## [Activity]
Begin at the first line of the records below and, please, give each line again exactly until the line with "The image size is (1024, 651)." is included.

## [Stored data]
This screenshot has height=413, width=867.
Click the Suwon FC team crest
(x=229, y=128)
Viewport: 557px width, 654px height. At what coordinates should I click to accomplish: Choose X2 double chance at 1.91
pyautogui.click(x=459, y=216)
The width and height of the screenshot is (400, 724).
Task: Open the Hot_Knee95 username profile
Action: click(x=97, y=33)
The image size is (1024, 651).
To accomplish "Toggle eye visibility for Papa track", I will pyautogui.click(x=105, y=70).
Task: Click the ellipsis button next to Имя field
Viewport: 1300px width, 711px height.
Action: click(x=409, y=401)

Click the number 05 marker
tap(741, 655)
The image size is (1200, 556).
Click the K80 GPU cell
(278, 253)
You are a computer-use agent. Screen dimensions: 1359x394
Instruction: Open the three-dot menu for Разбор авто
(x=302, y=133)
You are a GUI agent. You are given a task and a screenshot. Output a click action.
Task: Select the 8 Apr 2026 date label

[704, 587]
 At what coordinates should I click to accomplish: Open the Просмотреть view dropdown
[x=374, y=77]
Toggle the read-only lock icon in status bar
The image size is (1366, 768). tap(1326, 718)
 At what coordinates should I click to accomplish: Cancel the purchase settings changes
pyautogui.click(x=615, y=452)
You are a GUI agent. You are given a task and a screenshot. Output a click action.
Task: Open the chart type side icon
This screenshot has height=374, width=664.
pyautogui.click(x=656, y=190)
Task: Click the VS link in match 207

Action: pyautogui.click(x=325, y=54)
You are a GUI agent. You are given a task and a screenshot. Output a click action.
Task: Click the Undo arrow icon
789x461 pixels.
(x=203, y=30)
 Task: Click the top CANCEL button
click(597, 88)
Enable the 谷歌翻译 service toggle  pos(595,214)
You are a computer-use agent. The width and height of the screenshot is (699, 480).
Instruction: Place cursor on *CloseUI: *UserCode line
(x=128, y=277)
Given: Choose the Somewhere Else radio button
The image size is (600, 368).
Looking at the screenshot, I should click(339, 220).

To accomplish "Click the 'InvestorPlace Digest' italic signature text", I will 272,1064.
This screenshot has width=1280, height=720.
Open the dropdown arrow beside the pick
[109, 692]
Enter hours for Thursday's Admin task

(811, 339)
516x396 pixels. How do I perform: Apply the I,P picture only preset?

## [Expected answer]
This screenshot has height=413, width=867.
Click the Suwon FC team crest
(x=229, y=128)
Viewport: 557px width, 654px height. At what coordinates should I click to accomplish: Choose X2 double chance at 1.91
pyautogui.click(x=459, y=216)
The width and height of the screenshot is (400, 724).
Task: Open the Hot_Knee95 username profile
Action: click(x=97, y=33)
The image size is (1024, 651).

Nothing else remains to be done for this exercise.